* [Exercise brief] Beginning with the line below that contains "bola@bola.cz (26, 2448)" and ending with the line that contains "230 VAC (22, 1491)", copy every line exactly. Copy nothing else.

(Stored records)
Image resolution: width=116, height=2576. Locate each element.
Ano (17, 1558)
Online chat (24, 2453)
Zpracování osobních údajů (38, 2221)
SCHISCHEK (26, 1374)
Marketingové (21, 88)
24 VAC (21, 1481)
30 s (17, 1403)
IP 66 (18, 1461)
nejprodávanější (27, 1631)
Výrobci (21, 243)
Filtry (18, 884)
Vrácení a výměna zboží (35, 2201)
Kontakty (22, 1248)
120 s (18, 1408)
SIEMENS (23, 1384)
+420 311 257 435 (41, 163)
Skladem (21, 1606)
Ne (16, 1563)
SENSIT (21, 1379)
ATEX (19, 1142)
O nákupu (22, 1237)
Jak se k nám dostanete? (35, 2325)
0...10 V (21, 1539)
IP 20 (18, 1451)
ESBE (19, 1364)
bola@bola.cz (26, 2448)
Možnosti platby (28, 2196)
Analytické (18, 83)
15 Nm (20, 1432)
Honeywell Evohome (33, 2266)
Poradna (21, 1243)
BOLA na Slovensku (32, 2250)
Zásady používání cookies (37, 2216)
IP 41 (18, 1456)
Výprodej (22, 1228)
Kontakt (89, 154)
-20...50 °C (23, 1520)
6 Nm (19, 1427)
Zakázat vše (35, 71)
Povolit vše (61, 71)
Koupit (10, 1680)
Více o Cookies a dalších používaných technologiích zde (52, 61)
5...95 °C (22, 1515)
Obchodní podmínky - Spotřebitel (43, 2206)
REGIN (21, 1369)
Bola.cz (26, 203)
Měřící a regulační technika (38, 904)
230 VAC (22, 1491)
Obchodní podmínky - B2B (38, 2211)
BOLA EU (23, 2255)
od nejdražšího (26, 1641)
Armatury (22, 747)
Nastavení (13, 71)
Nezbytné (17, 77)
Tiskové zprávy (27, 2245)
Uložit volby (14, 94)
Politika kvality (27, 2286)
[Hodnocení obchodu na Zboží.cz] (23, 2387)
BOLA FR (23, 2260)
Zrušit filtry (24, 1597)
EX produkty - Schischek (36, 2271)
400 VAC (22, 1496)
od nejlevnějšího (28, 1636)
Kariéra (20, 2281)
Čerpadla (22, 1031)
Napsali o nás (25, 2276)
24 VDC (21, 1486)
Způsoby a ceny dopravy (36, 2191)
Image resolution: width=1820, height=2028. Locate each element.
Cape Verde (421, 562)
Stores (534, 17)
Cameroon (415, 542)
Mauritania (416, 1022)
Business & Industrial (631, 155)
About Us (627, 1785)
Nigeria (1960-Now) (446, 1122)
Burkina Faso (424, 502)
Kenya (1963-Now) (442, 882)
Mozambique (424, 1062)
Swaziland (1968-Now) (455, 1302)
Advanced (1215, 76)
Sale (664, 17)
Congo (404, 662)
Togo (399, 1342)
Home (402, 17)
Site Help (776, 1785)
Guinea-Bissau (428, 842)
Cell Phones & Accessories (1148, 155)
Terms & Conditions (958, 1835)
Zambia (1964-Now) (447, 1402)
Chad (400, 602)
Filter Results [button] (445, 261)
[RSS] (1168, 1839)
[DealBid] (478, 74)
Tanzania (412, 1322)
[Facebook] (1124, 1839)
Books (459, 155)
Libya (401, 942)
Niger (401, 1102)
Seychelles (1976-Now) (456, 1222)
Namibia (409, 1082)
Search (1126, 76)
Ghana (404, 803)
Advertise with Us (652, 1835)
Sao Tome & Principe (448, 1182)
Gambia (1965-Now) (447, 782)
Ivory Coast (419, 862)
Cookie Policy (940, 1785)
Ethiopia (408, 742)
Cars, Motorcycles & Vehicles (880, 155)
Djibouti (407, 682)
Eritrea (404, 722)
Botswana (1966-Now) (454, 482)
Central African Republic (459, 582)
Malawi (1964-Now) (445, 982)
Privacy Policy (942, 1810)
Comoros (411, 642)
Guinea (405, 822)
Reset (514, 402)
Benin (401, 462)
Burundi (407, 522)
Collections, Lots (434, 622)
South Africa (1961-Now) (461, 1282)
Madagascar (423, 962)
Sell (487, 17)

* [Output of the task]
bola@bola.cz (26, 2448)
Možnosti platby (28, 2196)
Analytické (18, 83)
15 Nm (20, 1432)
Honeywell Evohome (33, 2266)
Poradna (21, 1243)
BOLA na Slovensku (32, 2250)
Zásady používání cookies (37, 2216)
IP 41 (18, 1456)
Výprodej (22, 1228)
Kontakt (89, 154)
-20...50 °C (23, 1520)
6 Nm (19, 1427)
Zakázat vše (35, 71)
Povolit vše (61, 71)
Koupit (10, 1680)
Více o Cookies a dalších používaných technologiích zde (52, 61)
5...95 °C (22, 1515)
Obchodní podmínky - Spotřebitel (43, 2206)
REGIN (21, 1369)
Bola.cz (26, 203)
Měřící a regulační technika (38, 904)
230 VAC (22, 1491)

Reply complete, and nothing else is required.